Gli spogliatoi sono fatti di anime. Si intrecciano, cercano di fare il loro, si ingarbugliano. Se il groviglio viene bene, capace che riusciamo a sfangarla pure, in certi casi, da qui a fra ottanta minuti. Anime belle in corpi bruttissimi, anime brutte in visi angelici, gladiatori in vesti di putti. Ce n’è per tutti. Da fuori tutti gli spogliatoi, soprattutto quando giochi in campo neutro, dicono poco. È tutto lì dentro, è tutto qui dentro. C’è il mister che dà le ultime direttive, il capitano che parla. C’è chi piange, di solito è quello più grosso. Non chiedetemi perché, è così e ve lo giuro sui miei 138 chili di granitica esistenza. Poi ci si raggruppa tutti insieme. C’è chi dice che quello è l’abbraccio più bello del mondo. A suffragare questa tesi di solito sono quelli che ancora non hanno figli, ma non è un’opinione da buttare. O meglio, non ci vanno troppo distante. Queste cose, però, le vedi solo se sei parte di uno spogliatoio. Le capisci da dentro, le vivi. E non è nemmeno così facile raccontarle. Ci riescono molto meglio quelli che, in uno stanzone del genere, non ci sono mai entrati, ma questa è un’altra storia. Quel che vi posso garantire è che da fuori si percepisce poco.

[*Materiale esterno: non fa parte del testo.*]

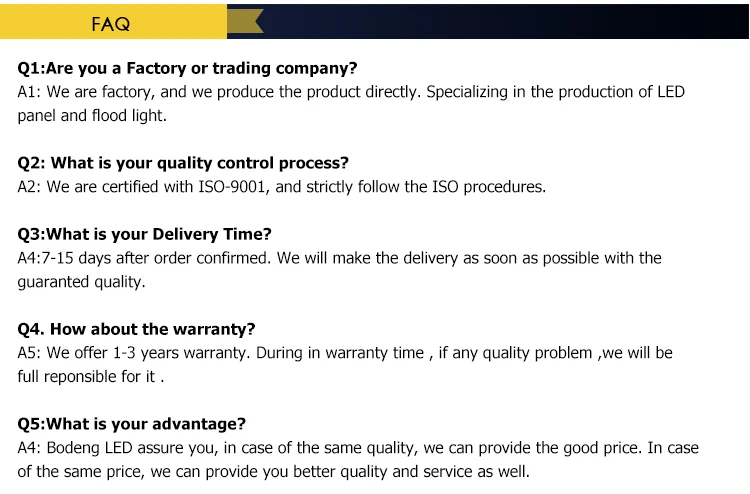Image resolution: width=750 pixels, height=494 pixels.
Task: Click the "Q1:" label
Action: coord(32,68)
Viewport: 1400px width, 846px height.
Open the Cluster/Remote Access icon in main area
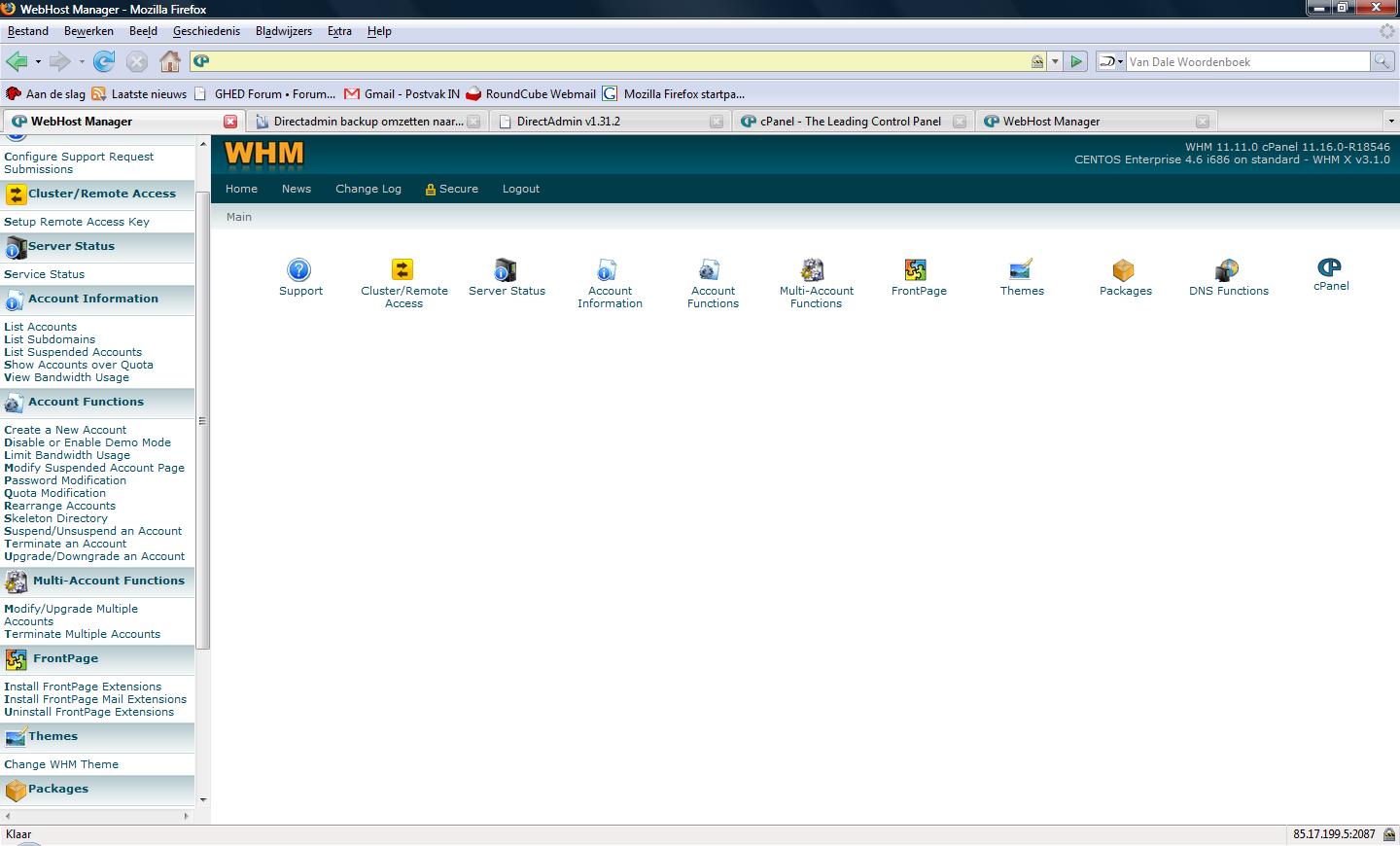point(402,269)
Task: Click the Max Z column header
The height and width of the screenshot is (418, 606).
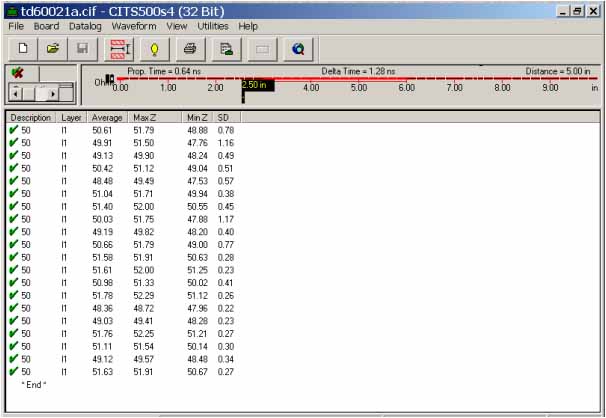Action: tap(144, 118)
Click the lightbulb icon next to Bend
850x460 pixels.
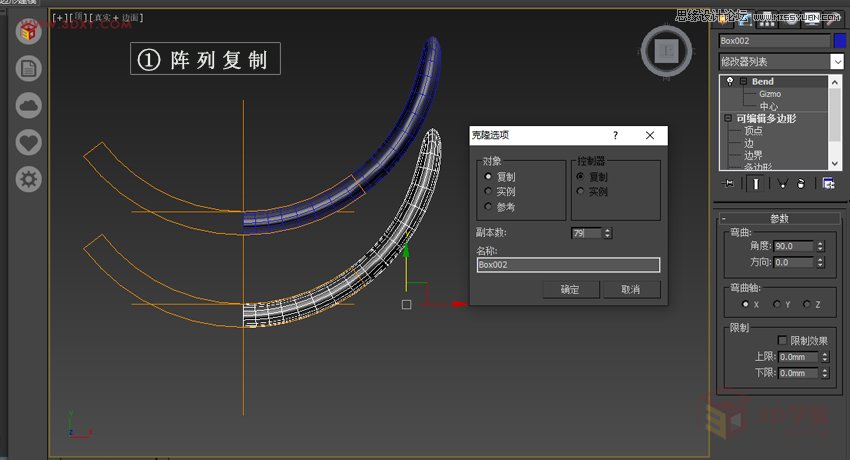click(x=729, y=82)
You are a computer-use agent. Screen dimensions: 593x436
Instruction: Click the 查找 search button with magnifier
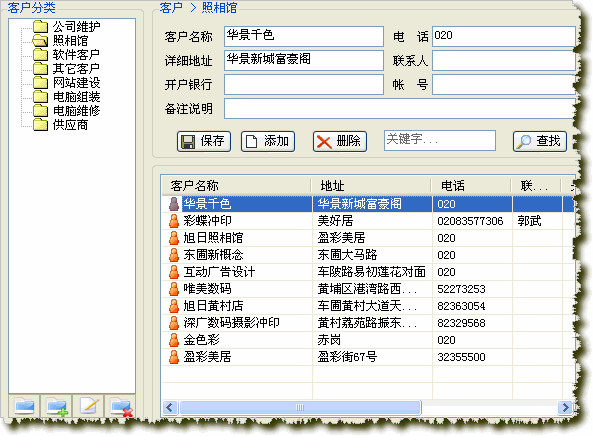point(540,141)
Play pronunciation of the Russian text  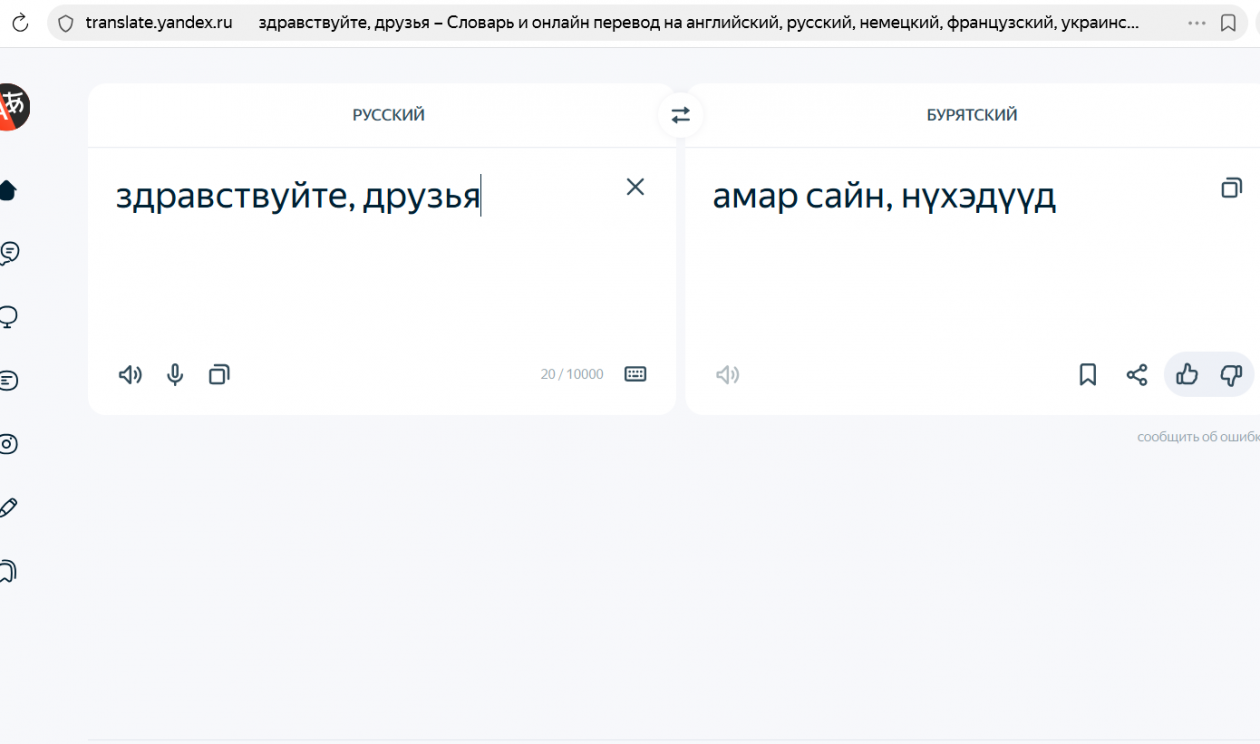129,374
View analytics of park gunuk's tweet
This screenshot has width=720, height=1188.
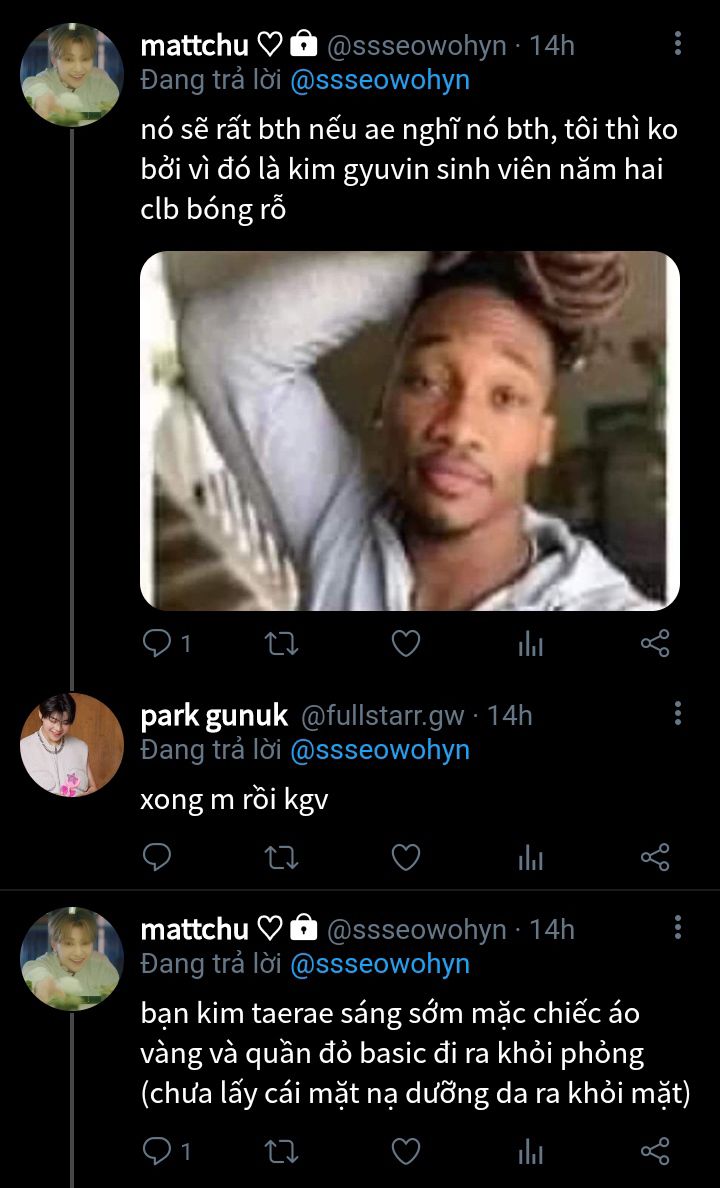tap(530, 857)
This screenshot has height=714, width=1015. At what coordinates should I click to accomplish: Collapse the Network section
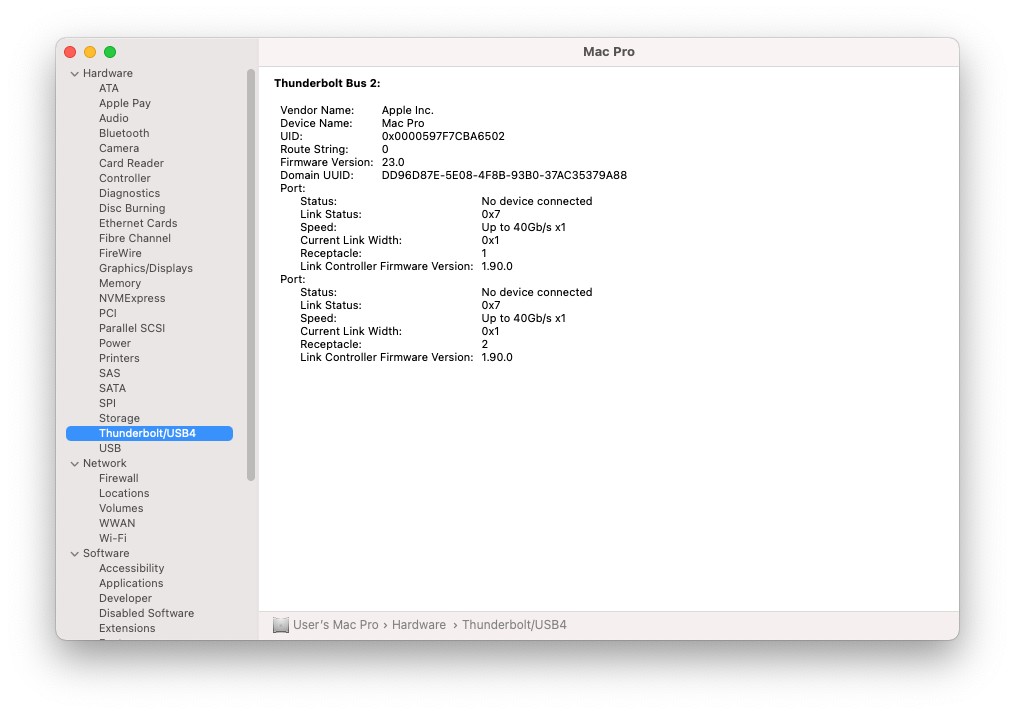pyautogui.click(x=75, y=463)
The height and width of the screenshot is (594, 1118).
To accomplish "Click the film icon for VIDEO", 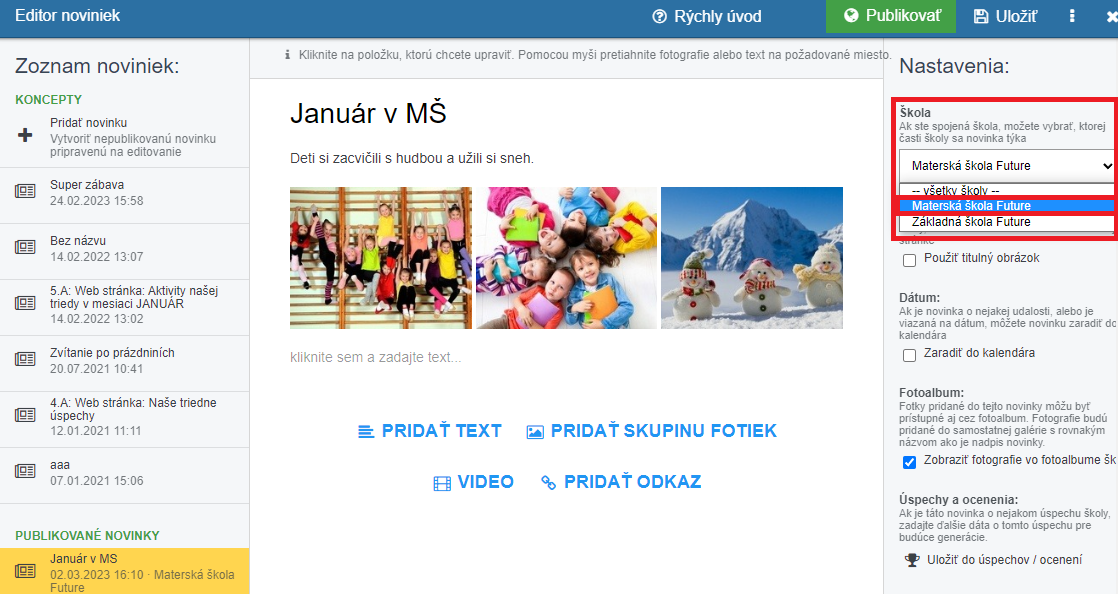I will tap(442, 483).
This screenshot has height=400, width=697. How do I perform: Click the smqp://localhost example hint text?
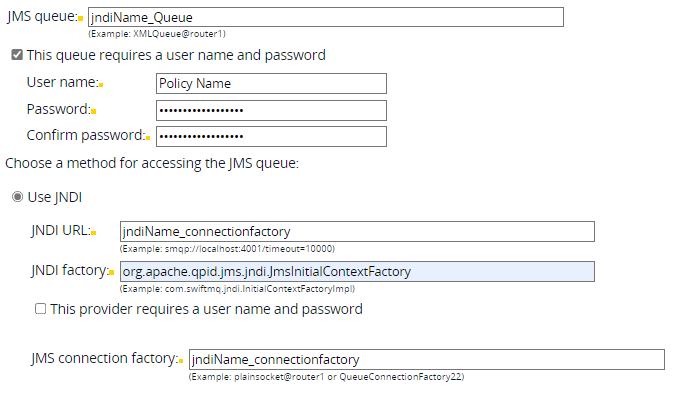(226, 248)

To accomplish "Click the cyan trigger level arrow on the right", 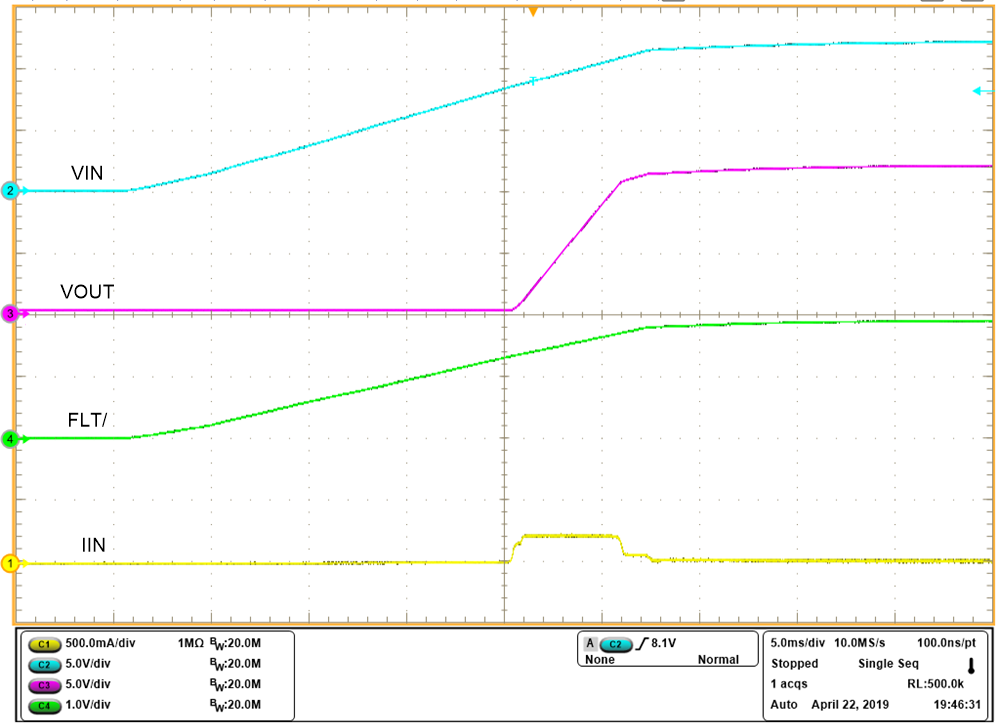I will tap(977, 90).
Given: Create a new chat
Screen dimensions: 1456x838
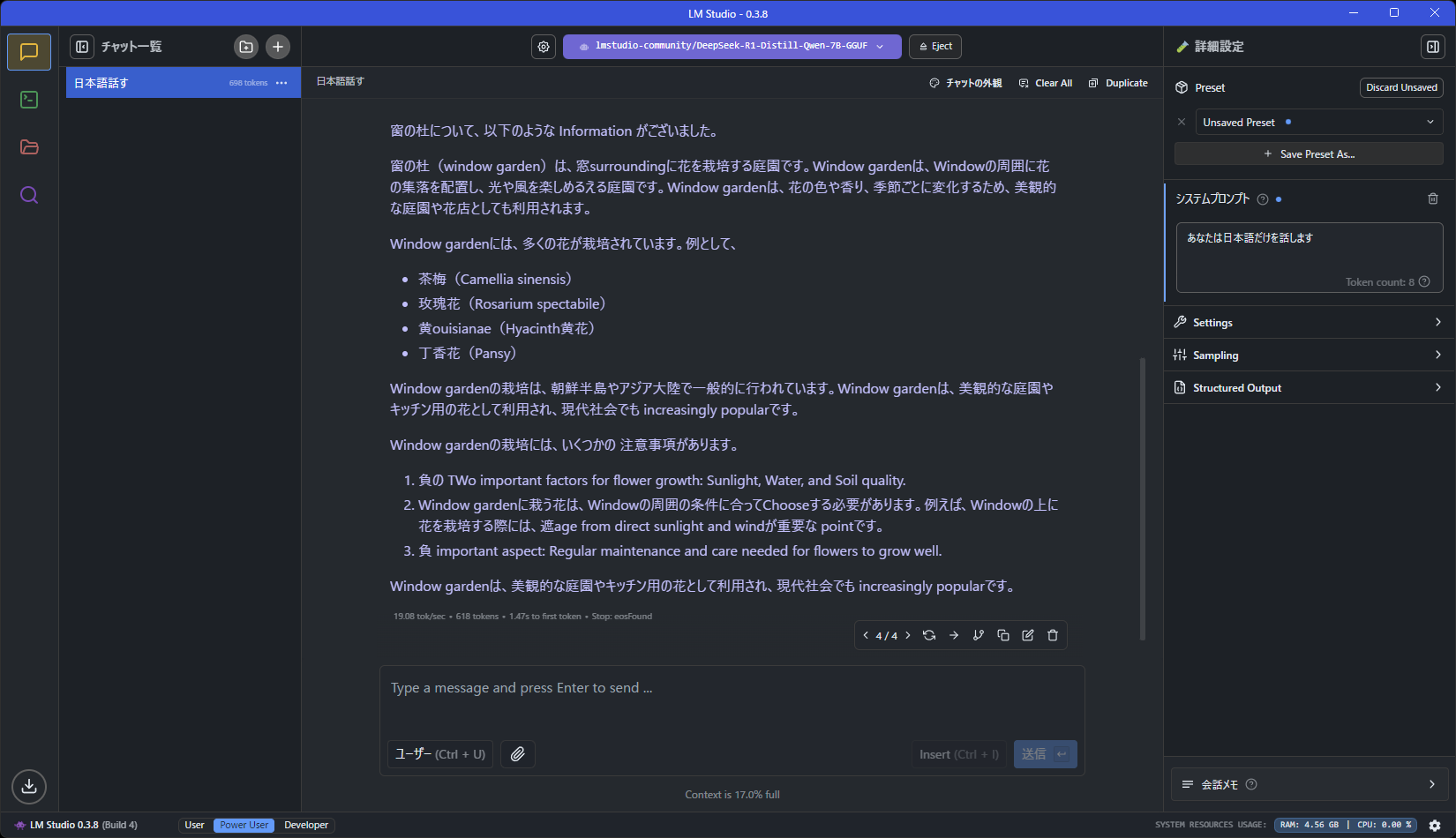Looking at the screenshot, I should pos(277,46).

La differenza la si vede fuori. Maglie pesanti, ignoranti, rosse di un rosso veterano di mille lavatrici. E questi siamo noi. Maglie nere, leggere, aerodinamiche, aderenti, appena sfornate. E quelli sono loro. All Blacks. Li guardi bene, lì incolonnati fuori dalla porta dello spogliatoio, e capisci che il discorso dei grovigli di anime fatti bene non può valere per tutti. Non sempre, almeno. Oggi no, di sicuro. Non è sminuire me e i miei compagni, non fraintendetemi. È che sono due cose completamente diverse: Kobe e Simmenthal, caviale e tonno in scatola, lino e acrilico, Portogallo e All Blacks. Serve tutto, non esistono scelte sbagliate, ma si parla di cose diverse. I miei compagni lo sanno, io lo so. Lo sanno pure loro, di là, nonostante credo non sappiano nemmeno chi siamo e da dove veniamo. Certo, ora potrei cominciare a raccontarvi la lunga storia di Cenerentola, oppure quella di Davide e Golia. No, non è proprio così. La nostra è la storia di una generazione all’ultima spiaggia, di ragazzi con capelli bianchi e radicali liberi in costante aumento. Di gente che a rugby ci gioca se e solo se riesce a timbrare il cartellino e a farsi pagare ogni tot del mese. Di ragazzi che, al netto di un rimborso spese neanche troppo fenomenale, devono pagarsi le trasferte e giocarsi bene i giorni di ferie. Per la contentezza di mogli, fidanzate e figli. Ci sono avvocati, professori universitari, studenti. Il nostro numero 9 si è fatto conoscere come rugbista quando si è fatto l’Erasmus in Italia, per dire. Gente che se si fa male seriamente sono cazzi suoi e basta, o quasi. Io sono un veterinario. Ho un mio ambulatorio, ma il più delle volte mi potete vedere in giro per Coimbra e dintorni tra stalle e pollai. Pochi pollai, a dire la verità, sono pur sempre 138 chili di cristiano e nessun essere umano sano di mente metterebbe tra le mie mani un pulcino o un passerotto, a meno di emergenze.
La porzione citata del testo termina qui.